ATLAS researchers have developed a software framework that enables developers who lack experience programming robots to repurpose off-the-shelf toy and educational robotic devices to serve as input-output devices for desktop applications.

Dan Szafir, assistant professor of computer science in the ATLAS Institute, Shaun Kane, assistant professor of computer science and ATLAS faculty fellow, and doctoral student Darren Guinness, presented the GUI (graphical user interfaces) robots framework at the Designing Interactive Systems (DIS 2017) conference in Edinburgh this summer.

The GUI Robots toolkit enables developers to transform low cost robots (often less than $100 USD) into wireless controllers for desktop applications.
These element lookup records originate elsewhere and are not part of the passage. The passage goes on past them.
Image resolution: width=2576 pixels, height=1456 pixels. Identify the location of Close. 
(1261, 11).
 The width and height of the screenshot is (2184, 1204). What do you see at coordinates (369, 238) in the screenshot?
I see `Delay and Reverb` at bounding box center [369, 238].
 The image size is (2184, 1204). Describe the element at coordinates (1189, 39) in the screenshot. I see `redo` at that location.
The toolkit supports connecting such devices with a wide range of software applications, including web browsers, 3D modeling tools and video games, extending the application user interfaces into the physical world in interesting new ways.   

With most software applications confined to screen-based graphical user interfaces, tactile input and haptic feedback are the next major frontier for interaction design.

Szafir says, “developers can use our framework to quickly prototype tangible interactions and attach them to existing applications. As consumer-oriented, wirelessly-connected robots become ubiquitous, our work can enable new user experiences in which an ecosystem of helpful robots extends traditional graphical user interface applications.”            

Similar to a Nintendo Wii console where the controller detects movements in three dimensions, providing realistic on-screen action games, users can repurpose devices to apply the same type of movement in any existing application. For instance, researchers configured a Sphero Ollie to be a controller for Rovio Entertainment’s popular Angry Birds game so that rolling the robot back and then moving it forward launched a bird.  

Robots can also be programmed to provide physical feedback, such as vibrating when a bird is launched. Or, a user could manipulate a 3D object on the screen by moving and rotating the robot controller in the air.

To test the GUI Robots toolkit, researchers asked twelve developers to build controllers for two applications: Angry Birds and Windows Movie Maker.  All of the developers were able to build working prototypes of the Angry Birds controller within a half hour; the Movie Maker controller took them a little longer.

As an extension to their work, the team is exploring the use of GUI Robots to provide haptic displays for visually impaired users, so that movement or tactile feedback from a robot could represent visual information such as charts, diagrams, movies or even interactive simulations. Other promising uses for their software are educational software, controllers for musical instruments and 3D modeling.